This hasn’t always been the case, though. Since its widespread adoption in the 1930s, trick-or-treating was always viewed as light-hearted, with little vampires, witches, and zombies knocking on neighbor's doors begging for candy. That is, until the early 1970s when a real fear began to creep through American streets. Was somebody poisoning children’s Halloween candy?
The worry is still apparent in today's world, but how much of it is true? Are there actually evil minds preying on kids at random each Halloween?
While skeptics write it off as just being an urban legend, there are some real cases of shocking, and even deadly, stories of poisoned Halloween Candy.

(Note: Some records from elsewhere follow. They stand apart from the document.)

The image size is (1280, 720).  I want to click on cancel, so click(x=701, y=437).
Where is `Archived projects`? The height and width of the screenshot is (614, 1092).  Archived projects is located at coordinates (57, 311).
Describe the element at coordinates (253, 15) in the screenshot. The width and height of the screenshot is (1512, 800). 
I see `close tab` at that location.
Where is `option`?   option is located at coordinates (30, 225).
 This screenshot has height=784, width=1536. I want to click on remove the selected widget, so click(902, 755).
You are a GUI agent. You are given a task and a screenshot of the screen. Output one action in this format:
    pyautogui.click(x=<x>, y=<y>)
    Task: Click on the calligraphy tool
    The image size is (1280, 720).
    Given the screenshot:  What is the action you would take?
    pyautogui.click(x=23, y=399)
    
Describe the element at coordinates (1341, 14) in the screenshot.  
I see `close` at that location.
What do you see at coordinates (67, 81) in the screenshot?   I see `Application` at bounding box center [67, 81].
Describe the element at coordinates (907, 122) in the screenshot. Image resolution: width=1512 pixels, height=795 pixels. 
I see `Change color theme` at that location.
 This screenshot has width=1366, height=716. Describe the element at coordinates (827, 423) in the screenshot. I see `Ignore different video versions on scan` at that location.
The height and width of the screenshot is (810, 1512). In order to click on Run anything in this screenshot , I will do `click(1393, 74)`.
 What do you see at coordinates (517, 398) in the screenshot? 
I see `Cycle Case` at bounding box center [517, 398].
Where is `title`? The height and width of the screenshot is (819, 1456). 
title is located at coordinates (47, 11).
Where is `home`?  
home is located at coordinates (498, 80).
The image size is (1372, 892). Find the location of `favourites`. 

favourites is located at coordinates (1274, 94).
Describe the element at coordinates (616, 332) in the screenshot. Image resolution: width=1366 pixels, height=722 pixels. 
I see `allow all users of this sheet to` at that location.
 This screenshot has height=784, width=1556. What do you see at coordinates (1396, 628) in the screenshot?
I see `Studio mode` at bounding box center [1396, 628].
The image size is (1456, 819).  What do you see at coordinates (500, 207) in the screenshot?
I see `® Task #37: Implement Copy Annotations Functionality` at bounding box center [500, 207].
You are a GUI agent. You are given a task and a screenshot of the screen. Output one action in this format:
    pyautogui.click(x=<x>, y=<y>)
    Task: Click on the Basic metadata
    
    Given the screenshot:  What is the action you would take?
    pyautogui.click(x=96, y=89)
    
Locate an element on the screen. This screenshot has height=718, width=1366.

However, many of them aren’t from random strangers.
Going door to door asking for candy only began in the mid-1900s, but the practice of putting on a small performance in exchange for a sweet treat has been a Halloween tradition since the 16th century. By the 1930s, though, trick-or-treating as we know it today was solidly embedded in American culture as numerous radio dramas and children's magazines talked about it.
Initially, handmade treats were the standard and often encouraged. It showed the recipient the baked goods or candies were made with love and personalized for every child.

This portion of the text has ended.